In fact, three public hearings on the new EIS are being held around the county this week with very little fanfare. At their last meeting, Colchester Selectboard members (who support the Circ) wondered aloud why three Circ public hearings were crammed into one week.
They also questioned the wisdom of convening one of the hearings at Burlington City Hall at 6:30 on Thursday night, March 17 - St. Patrick's Day.
Good luck parking, folks! BYOB.
As for Sowles, the Colchester housewife who brought the $75 million mistake in the MTP to the attention of the CCMPO, she is surprised by one thing.
"Nobody thanked me," she said.
P.S. We'll thank you, Marilyn Sowles. Thank you very much indeed. Watchdogs are in short supply these days. Keep up the good work!
U.S. Senate 2006 - Had an interesting little sit-down the other day with GOP State Chairman Jim Barnett and Democratic State Chairman Peter Mallary. First time the gents ever met!
Barnett wondered aloud if the Vermont Democratic Party would field any candidates for federal office next year. Independent Sen. Jim Jeffords is up. So is Independent Rep. Bernie Sanders.
"Look," said Mallary, "we gave Jim Jeffords the Curtis Award, our highest award, a couple years ago in thanks for his courage in the Senate. There are many, many Democrats who think extremely highly of Jim Jeffords. If he runs, I believe many Democrats will want to support him."

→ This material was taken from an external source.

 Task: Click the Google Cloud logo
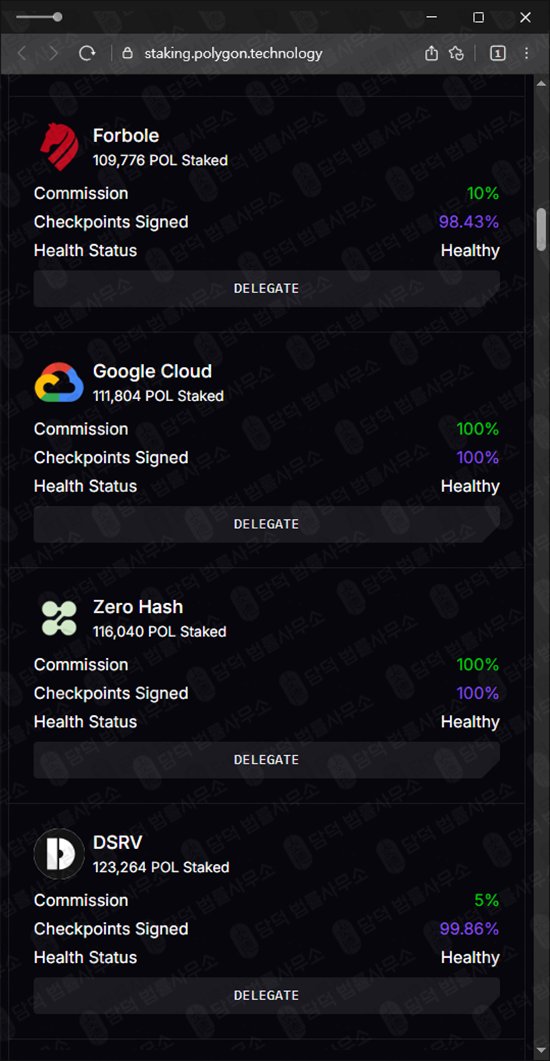(59, 382)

But Mallary noted his position as party chairman prevented a full-blown endorsement just yet.
"I'm going to wait, keep my powder dry, and see what the landscape looks like," said Chairman Peter, "but Democrats like Jim Jeffords a lot."
As for fielding a Democrat to run against Bernie, Mallary indicted the picture might change.
"I think that it is premature to have any conversation about that because I know Jim Jeffords is telling everyone that he's running again. I believe that he believes that now. There's some time left. We'll have to see."
Should Jeezum Jim retire, said Mallary, his understanding is that there's a Sanders press release already written announcing his U.S. Senate bid.
The full Barnett-Mallary face-off can be seen in the latest edition of yours truly's "Point-Counterpoint" TV show running on Ch. 17 in the Burlington area and other cable-access channels statewide. Check local listings.